Weak signal DX challenge: Christmas carols in Antarctica

McMurdo Station, Antarctica. (Source: USAP.gov)

McMurdo Station, Antarctica. (Source: USAP.gov)

UPDATE: Check out Nathaniel’s message with recordings.

Many thanks to Mark Phillips (via the SWL Fest group) and Sheldon Harvey  (via the International Radio Report) for sharing the following message from Nathaniel Frissell (KC4/W2NAF) who is stationed at the McMurdo Station, Antarctica:

Hi, everyone. Merry Christmas, Happy Hanukkah, and any other holidaysyou may celebrate!

Things are going well down here (Antarctica), and I’m glad to have worked some of you on the air. I apologize for any weak signals, but there has been a lot of space weather activity recently and the station here is rather modest.

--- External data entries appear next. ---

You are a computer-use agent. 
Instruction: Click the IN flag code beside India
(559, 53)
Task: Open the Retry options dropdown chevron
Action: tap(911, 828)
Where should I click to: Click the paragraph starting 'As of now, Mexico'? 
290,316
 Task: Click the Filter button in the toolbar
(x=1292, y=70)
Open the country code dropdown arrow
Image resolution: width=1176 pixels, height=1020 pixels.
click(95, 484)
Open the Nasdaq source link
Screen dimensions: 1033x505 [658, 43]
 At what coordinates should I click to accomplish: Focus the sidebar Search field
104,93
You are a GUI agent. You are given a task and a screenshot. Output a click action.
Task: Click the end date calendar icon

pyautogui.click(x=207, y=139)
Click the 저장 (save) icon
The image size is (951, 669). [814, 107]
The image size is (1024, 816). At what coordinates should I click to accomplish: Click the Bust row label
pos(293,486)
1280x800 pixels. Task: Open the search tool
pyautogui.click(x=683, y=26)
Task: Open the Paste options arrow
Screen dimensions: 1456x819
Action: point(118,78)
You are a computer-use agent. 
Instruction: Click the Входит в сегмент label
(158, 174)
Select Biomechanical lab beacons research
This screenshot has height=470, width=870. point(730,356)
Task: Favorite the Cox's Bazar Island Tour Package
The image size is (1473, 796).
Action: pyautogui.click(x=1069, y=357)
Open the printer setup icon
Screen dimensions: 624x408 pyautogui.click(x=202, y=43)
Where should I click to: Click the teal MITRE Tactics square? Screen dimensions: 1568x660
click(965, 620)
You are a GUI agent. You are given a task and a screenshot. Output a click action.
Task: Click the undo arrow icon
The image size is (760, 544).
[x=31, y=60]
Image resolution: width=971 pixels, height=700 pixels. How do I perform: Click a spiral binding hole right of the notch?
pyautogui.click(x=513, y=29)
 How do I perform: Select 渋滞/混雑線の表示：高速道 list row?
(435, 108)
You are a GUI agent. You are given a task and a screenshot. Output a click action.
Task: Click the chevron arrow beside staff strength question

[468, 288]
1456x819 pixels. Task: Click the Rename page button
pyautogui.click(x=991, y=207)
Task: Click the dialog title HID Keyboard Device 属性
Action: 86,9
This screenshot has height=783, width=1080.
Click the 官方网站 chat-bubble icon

Each year, the residents of McMurdo Station, Antarctica celebrate Christmas by singing Christmas Carols to the remote, Antarctic field camps on the HF radio. This year, we are asking ham radio operators (and shortwave listeners) around the world to listen in and e-mail short wave listening reports telling us how far away the carols are heard. Listen on 7995 kHz USB on 24 December 2014 2300z and e-mail reports to w2naf@arrl.net.

For a Christmas in Antarctica SWL QSL card, please send an SASE to my Blacksburg address. NATHANIEL A FRISSELL, 1412 North Main Street, Blacksburg, VA 24060 United States Special cards will be made for this event.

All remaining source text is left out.